# Does the E-commerce Giant Fabricated its One-dimensional Data?

Posted by Yuling Yao on Nov 14, 2019.As for the background, there is a giant online retailer company A in county C– I will not mention their names, and I will also not tell the reason why I do not tell their names– has an annual one-day sale event on every Nov 11. And this year its one-day gross merchandise volume (GMV) has reached an all time high to be 268.4 billion CNY (equivalently 38.4 billion USD). However, the release of such data soon evoked a strong public debate on the Internet. In particular, someone accused this e-commerce giant for fabricating the sales data, with a very convincing evidence: he could fit the company’s 2009-2019 data with a quadric regression, with an R square 0.999.

I pulled up the data. It reads:

Year | 2009 | 2010 | 2011 | 2012 | 2013 | 2014 | 2015 | 2016 | 2017 | 2018 | 2019 |
---|---|---|---|---|---|---|---|---|---|---|---|

Alibaba Released GMV (100 million CNY) | 0.5 | 9.36 | 52 | 191 | 350 | 571 | 912 | 1270 | 1682 | 2135 | 2684 |

Now we fit a simple linear regression of the sales number $y$ up to quadric predictors y~year+year^2, it is somewhat surprising that the R square is:

I have zero interest in whether this company has fabricated its own data or not. As said by Fed’s Powell this Wednesday (Nov 13) in his congressional testimony when questioned (It seems he was describing some deep learning too):

It’s very hard to understand (country C), the way the economy works, the way society works.
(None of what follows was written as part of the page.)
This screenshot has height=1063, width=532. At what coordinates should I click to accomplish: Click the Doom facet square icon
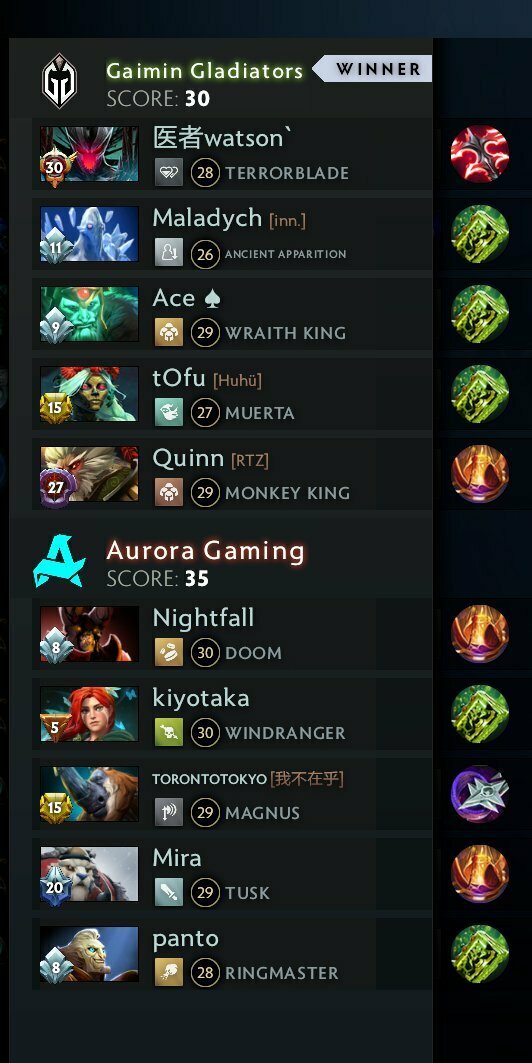pyautogui.click(x=169, y=653)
Just accept that it’s really hard to know.

But just out of curiosity, how would a statistician tell if the data is fabricated?

To some extent it seems impossible as the data itself can never whisper “yo, I am fake”. If we have a validation set we could of course have a reasonable hypothesis testing (VAE for example). But to tell if a single realization of data is fake is unsupervised and how is that even possible? In the high level statistics needs some replication, either external or internal, does a single dataset even sound? We are prone to the cliche the “all models are wrong”, are we now in the “all data are wrong” era?
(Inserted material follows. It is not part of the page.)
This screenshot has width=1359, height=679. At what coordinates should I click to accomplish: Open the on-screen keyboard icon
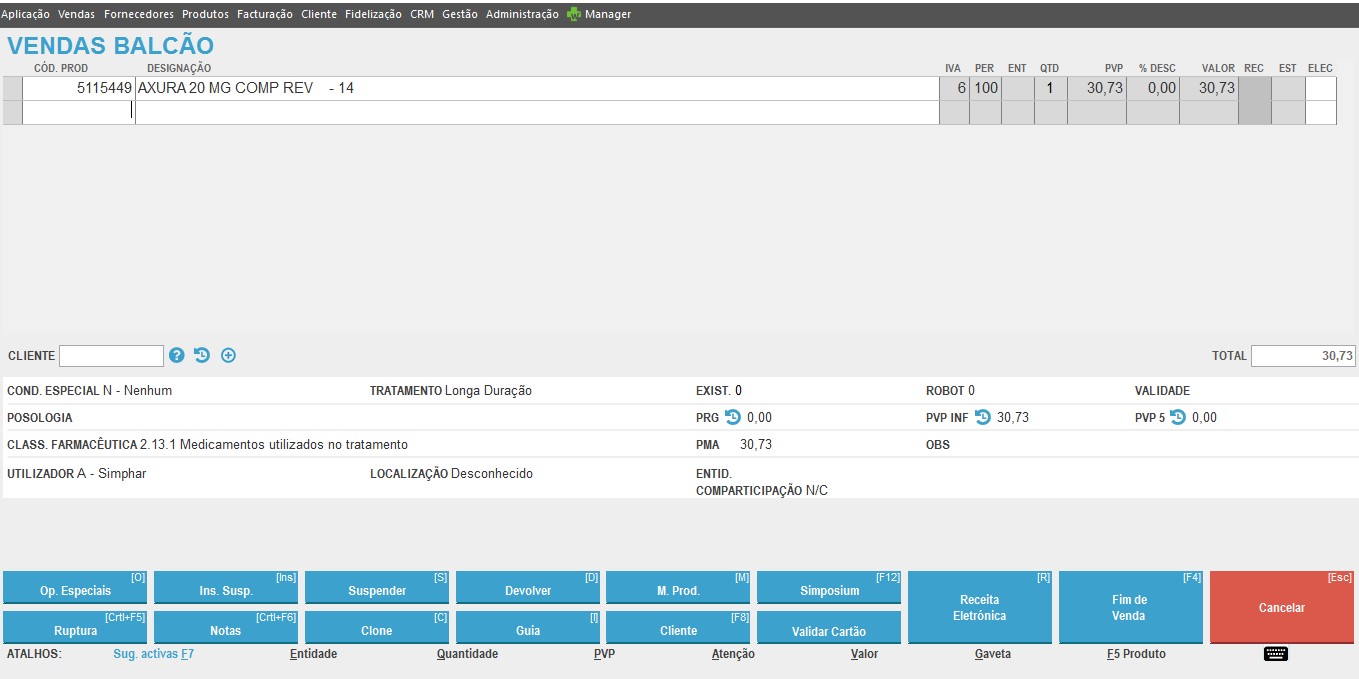pyautogui.click(x=1275, y=654)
# A good example where data do whisper: Bashar al-Assad

Several years ago Andrew pointed out that “it’s pretty obvious the Syria vote totals are fabricated”. The evidence is from the released data:

There’s 11,634,412 valid ballots, and Assad won with 10,319,723 votes at 88.7%. That’s not 88.7%, that’s 88.699996%. Or in other words, that’s 88.7% of 11,634,412, which is 10,319,723.444, rounded to a whole person. All the other percentages in the results are the same way, so given the magnitude of the numbers, it’s evident someone took the total number, used a calculator and rounded.

*They are too accurate.*

In this example an implicit hypothesis testing based on the fact that the rounding error with one decimals should be uniform (-0.05,0.05), and in this case we get a 0.000004. That is we draw a 0.00008 from a uniform (-1,1). It is too close to 0.

But what if the round error is 0.045867 and someone else would accuse it being too close to 0.045860 (in a one sided test)? The reasoning is essentially multiple testing and why we hate 0 in the first place?

This should be understood as a pre-registered research. When people fabricate records in an inverse way, the rounding error becomes nearly zero so it suffices to test this single default hypothesis.

Of course even with this simple question there is no definite answer. Andrew wrote:

But is this actually fraud? I can’t say for sure, as I don’t know where the numbers purportedly come from. It is possible, for example, that the exact totals are not as reported, and what happened is that one person in the election office computed the vote proportions to the nearest tenth of a percent, and then a different person took these percentages and multiplied them by the total of 11634412 to get the numbers that were reported.

That is right, a Bayesian never assigns a point mass.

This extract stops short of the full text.